Begin with the line holding "1512x794 pixels." and end with the last line of the records below. Set down exactly those lines and leave out every picture.

Top of Information given

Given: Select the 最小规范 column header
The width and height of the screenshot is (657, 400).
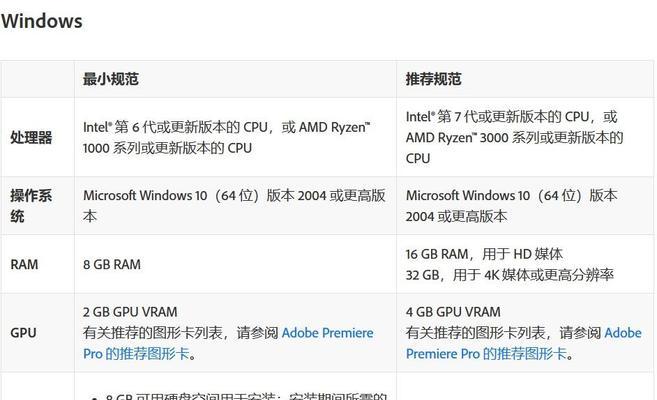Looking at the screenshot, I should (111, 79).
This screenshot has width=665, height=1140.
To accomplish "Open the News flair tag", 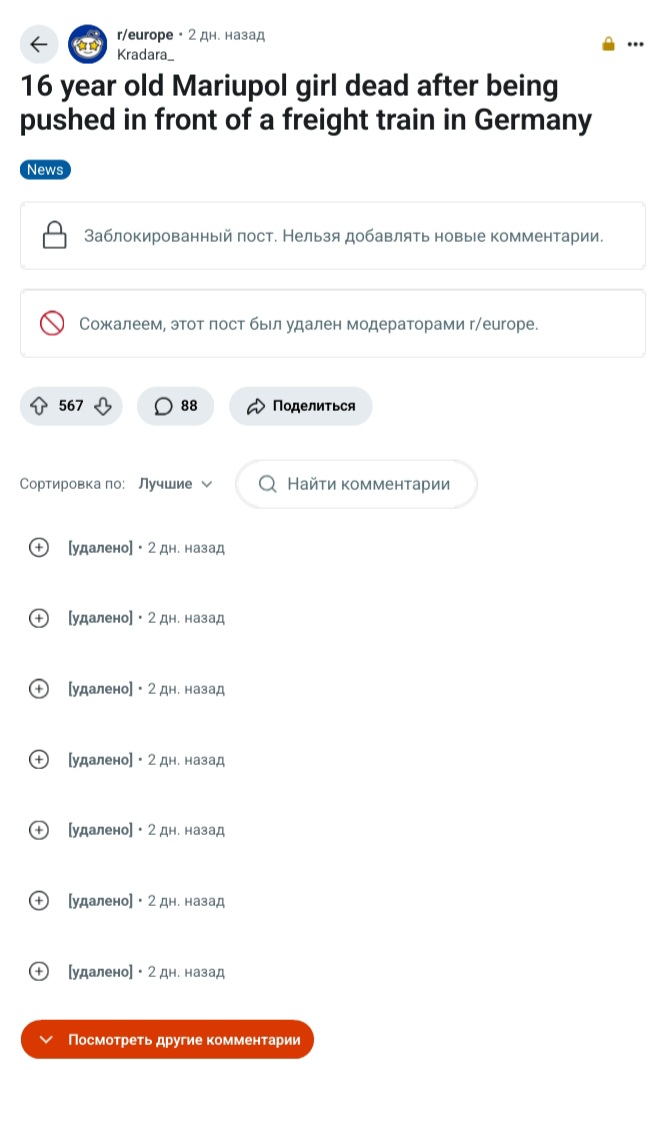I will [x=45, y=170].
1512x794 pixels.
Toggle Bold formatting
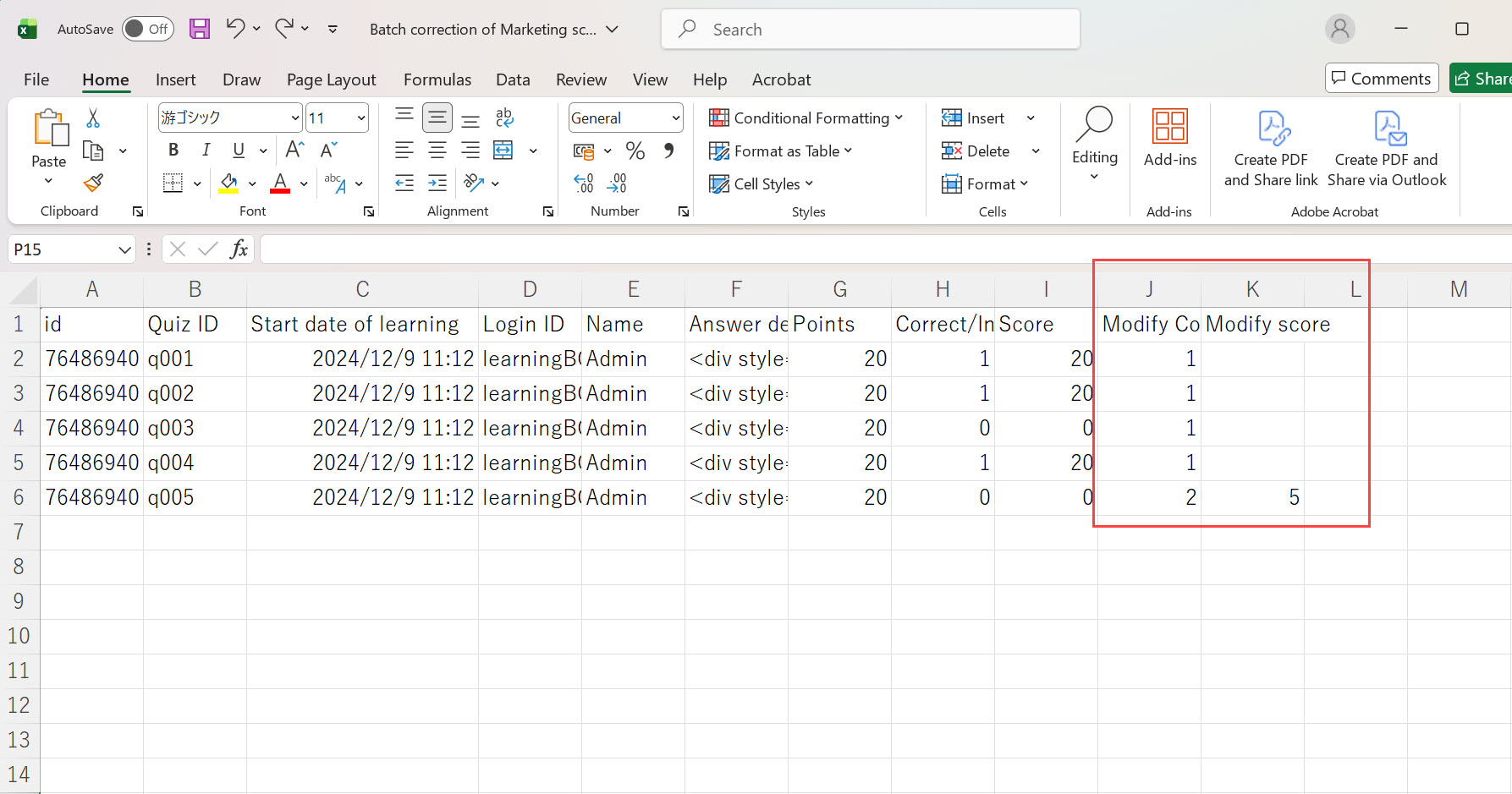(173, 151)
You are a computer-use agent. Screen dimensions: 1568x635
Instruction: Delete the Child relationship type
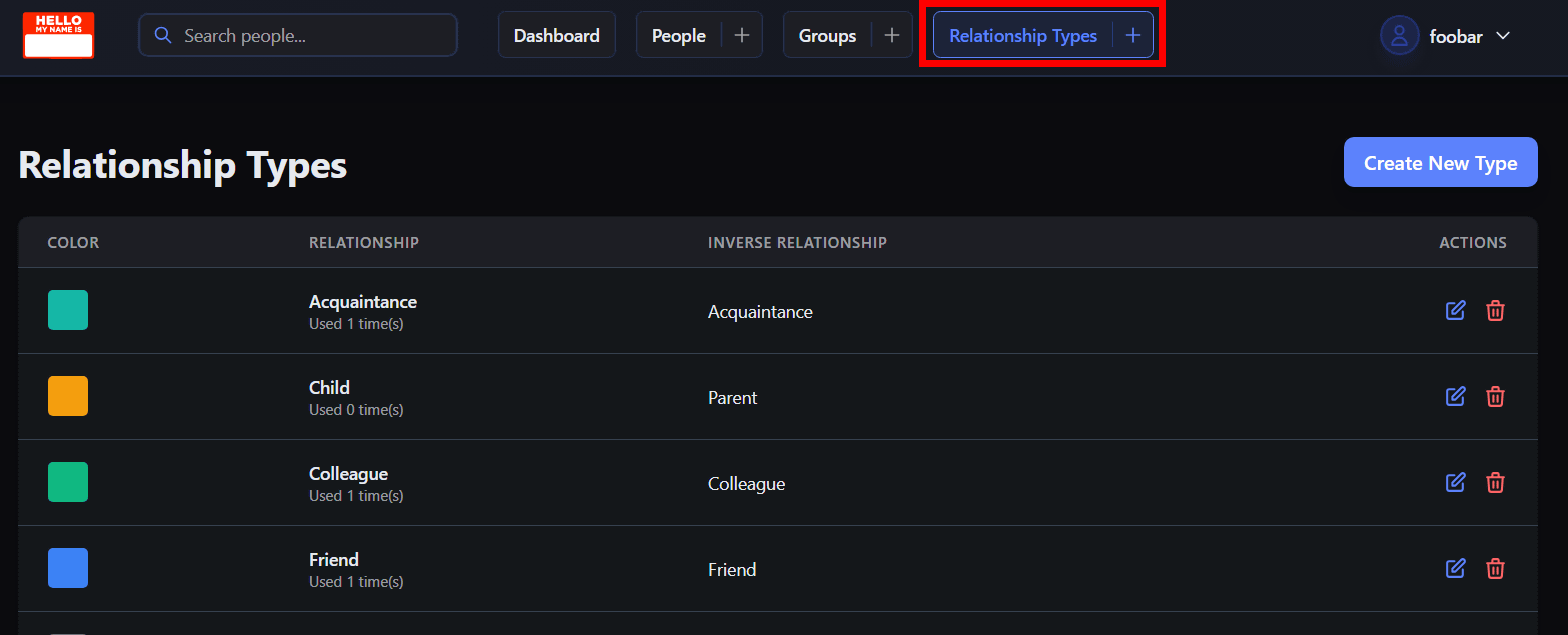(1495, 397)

Bottom of Information given

Exercise answer >>
1512x794 pixels.
Toggle Bold formatting
(173, 151)
You are a computer-use agent. Screen dimensions: 1568x635
Instruction: Delete the Child relationship type
(1495, 397)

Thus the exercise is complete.